Per quanto riguarda l’allestimento vero e proprio abbiamo analizzato la sala del teatro, questa sala una volta era il teatro del collegio, la sala è molto alta così per ridurre lo spazio, ma nello stesso tempo permettere ad un pubblico interessato di percepirne le originali dimensioni hanno scelto delle controsoffittature aperte e dinamiche, la soluzione però non riesce adeguatamente nel suo intento, in quanto le luci poste sui pannelli e la loro vicinanza alle pareti non permettono la visione dell’insieme; per il resto della sala hanno scelto dei giochi cromatici sul tono del grigio per meglio esaltare le candide statue, e in questo caso trovo la scelta corretta e di effetto.

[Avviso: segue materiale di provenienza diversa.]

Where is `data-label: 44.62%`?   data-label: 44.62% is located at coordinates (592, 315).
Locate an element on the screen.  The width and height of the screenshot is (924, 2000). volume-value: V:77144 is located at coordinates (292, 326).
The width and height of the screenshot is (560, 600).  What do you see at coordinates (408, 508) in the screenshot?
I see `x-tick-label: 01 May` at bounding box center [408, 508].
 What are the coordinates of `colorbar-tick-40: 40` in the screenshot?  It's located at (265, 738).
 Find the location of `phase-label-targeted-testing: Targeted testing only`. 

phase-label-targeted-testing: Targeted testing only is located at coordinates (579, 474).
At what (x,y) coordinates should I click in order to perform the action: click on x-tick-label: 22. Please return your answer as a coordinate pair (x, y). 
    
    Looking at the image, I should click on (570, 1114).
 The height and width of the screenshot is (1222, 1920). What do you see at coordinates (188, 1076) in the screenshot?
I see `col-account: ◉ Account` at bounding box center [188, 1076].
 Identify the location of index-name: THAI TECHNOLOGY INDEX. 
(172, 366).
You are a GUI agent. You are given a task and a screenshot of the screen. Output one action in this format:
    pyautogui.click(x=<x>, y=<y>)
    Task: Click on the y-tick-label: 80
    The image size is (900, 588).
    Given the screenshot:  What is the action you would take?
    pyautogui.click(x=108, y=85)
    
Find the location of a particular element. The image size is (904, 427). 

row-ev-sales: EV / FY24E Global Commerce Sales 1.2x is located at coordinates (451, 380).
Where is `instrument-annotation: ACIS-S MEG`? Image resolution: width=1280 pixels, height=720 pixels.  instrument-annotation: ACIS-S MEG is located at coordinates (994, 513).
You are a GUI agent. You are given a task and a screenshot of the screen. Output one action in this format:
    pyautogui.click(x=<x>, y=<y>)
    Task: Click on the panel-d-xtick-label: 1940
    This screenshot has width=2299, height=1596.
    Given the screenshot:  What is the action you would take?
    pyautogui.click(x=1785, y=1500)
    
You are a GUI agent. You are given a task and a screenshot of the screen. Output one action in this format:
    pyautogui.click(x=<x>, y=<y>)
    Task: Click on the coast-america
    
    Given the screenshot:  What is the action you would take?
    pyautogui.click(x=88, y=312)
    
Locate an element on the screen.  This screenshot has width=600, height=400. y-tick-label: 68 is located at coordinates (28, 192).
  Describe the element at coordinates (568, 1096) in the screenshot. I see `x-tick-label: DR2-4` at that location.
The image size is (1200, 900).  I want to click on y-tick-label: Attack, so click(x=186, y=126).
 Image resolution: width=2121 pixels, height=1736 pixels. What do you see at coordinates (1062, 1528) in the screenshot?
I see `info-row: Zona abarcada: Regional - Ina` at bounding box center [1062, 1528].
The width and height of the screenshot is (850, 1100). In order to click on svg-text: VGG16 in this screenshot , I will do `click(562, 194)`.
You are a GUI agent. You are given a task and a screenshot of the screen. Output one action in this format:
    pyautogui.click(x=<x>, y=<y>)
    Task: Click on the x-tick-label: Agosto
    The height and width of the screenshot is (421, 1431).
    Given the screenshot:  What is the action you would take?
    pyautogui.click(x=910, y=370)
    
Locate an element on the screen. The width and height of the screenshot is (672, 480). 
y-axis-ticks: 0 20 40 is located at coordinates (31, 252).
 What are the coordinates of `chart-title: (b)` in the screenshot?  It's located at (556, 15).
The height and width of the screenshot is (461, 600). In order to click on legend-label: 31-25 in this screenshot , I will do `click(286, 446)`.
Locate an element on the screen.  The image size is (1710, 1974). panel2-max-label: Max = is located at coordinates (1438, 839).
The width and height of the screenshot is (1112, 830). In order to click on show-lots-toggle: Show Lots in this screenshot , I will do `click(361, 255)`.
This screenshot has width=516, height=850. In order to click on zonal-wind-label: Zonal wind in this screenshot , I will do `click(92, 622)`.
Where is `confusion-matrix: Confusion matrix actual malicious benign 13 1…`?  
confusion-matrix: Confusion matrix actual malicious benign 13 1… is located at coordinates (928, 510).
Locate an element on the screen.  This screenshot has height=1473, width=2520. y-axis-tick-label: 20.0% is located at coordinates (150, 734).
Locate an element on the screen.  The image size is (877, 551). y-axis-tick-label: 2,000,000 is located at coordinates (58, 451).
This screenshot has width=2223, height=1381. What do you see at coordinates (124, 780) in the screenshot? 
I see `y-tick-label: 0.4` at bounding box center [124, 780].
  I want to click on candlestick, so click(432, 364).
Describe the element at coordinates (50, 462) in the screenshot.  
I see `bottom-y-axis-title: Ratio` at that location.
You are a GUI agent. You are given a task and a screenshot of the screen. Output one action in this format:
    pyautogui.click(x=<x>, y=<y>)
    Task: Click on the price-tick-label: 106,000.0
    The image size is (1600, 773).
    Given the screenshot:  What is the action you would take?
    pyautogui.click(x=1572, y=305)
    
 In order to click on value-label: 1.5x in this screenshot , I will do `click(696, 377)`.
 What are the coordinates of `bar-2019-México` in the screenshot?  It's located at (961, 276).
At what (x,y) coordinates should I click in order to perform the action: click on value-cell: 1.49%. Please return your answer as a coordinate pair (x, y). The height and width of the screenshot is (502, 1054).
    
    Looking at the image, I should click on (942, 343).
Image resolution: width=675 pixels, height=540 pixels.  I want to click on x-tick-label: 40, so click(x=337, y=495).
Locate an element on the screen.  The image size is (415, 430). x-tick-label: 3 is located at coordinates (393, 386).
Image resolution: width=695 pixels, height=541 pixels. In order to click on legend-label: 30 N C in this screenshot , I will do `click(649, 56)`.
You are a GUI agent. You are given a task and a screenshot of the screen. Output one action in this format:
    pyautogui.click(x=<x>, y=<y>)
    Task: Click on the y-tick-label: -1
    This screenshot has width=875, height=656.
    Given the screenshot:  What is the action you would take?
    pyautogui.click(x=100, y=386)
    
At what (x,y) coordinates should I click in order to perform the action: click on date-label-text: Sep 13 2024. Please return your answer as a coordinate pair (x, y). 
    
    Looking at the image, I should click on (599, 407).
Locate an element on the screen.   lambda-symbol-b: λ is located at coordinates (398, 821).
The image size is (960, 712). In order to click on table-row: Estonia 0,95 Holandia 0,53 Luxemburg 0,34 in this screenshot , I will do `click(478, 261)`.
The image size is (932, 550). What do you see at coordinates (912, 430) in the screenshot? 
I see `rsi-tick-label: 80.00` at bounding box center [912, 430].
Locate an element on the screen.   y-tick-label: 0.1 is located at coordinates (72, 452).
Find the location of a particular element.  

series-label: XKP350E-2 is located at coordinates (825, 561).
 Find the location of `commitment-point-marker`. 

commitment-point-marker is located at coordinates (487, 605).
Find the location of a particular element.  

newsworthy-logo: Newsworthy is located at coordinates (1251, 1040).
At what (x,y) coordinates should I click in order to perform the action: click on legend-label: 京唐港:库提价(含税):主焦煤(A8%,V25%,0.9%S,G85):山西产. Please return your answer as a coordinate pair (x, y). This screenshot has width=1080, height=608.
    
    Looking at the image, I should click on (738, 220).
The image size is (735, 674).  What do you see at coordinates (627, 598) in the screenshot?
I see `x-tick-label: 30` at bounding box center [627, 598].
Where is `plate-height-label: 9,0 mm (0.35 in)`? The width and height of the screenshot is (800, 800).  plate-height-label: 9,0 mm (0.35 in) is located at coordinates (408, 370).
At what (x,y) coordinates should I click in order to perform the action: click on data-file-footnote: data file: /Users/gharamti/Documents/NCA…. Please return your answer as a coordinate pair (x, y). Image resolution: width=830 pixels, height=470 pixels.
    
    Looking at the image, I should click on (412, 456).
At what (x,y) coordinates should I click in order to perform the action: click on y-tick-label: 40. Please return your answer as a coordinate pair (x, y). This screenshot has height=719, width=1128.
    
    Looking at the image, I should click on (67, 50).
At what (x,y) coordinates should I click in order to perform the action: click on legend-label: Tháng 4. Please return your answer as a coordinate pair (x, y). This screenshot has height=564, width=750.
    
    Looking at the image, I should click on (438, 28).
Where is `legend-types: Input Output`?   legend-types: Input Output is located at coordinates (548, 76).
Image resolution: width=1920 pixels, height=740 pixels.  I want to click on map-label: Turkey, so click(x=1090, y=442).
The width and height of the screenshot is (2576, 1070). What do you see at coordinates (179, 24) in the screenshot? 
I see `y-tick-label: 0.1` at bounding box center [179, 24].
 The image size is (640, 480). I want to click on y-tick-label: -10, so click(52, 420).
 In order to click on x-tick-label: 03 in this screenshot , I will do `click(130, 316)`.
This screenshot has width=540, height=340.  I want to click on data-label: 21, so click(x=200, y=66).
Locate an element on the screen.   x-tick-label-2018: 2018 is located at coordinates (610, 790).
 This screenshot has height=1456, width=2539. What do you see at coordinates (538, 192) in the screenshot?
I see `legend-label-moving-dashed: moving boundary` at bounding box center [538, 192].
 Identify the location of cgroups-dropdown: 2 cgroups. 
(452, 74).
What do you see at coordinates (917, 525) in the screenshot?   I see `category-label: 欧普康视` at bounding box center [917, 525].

La particolarità nell’allestimento sta nella voluta differenziazione delle sale, ogni ambiente ha un suo tema e un suo particolare allestimento, che varia tra i colori delle pareti, le altezze o particolati tensiostrutture in grado di riprodurre, con particolari giochi di luce, l’alternarsi delle ore, riproponendo il ciclo solare soprattutto nella sezione della mostra dedicata ai resti di Villa Farnesina e della Villa di Livia, mostrando una particolare cura nei dettagli espositivi.

I lavori costati 500.000€, in parte stanziati dalla sovrintendenza, hanno interessato gran parte delle sale espositive e nel loro complesso hanno cercato, nei limiti del vincolo, di attuare dei lavori di allestimento che fossero il meno invasivi possibile, a mio avviso ben riusciti nelle sale interne, meno per quanto riguarda il rapporto tra sicurezza e  facciata esterna.

L’altro edificio preso in considerazione è la palazzina di Libera ad Ostia, costato complessivamente 200.000€, ad opera di privati e quindi un budget che non lasciava spazio ad errori. L’architetto Rinaldi, che si è occupata dei lavori ci ha spiegato le difficili condizioni in cui versava l’edificio, in quanto essendo di privati e non sottoposto a vincoli era abbandonato a se stesso. Il lavoro si è incentrato soprattutto nelle aree comuni, compresa la facciata. Questa versava in condizioni critiche a seguito di una tinteggiatura al quarzo veramente dannosa, in quanto dopo alcuni anni provoca delle “esplosioni di intonaco”, lasciando profonde lacune. Ciò ha comportato un lavoro di rimozione delle superfici intonacate e ripristino di un intonaco biologico del colore iniziale, attenendosi alle fonti e alle analisi di laboratorio; altro intervento ha riguardato la rimozione e sostituzione delle ringhiere, poiché la tinta al quarzo aveva portato in superficie i ferri di ancoraggio, proponendo una zincatura a caldo perché ha migliorie resistenza alla salsedine, però per errore del fabbro sono stati costretti a rifarle, mentre quelle sul fronte laterale sono state realizzate più corte di circa 20 cm. Sono stati sostituiti gli infissi dove possibile e la recinzione, sulla base dei disegni originali. La comparsa di micro fessure ha comportato una nuova ritinteggiatura delle facciate, con preventivo lavaggio, in modo da far aderire meglio l’intonaco lavando le impurità.

Questi “doppi” interventi sono andati a discapito di altri, in quanto sarebbero andati oltre lo stretto mergine del budget. D’altro canto il restauro ha significato una sostanziale riqualificazione dell’edificio.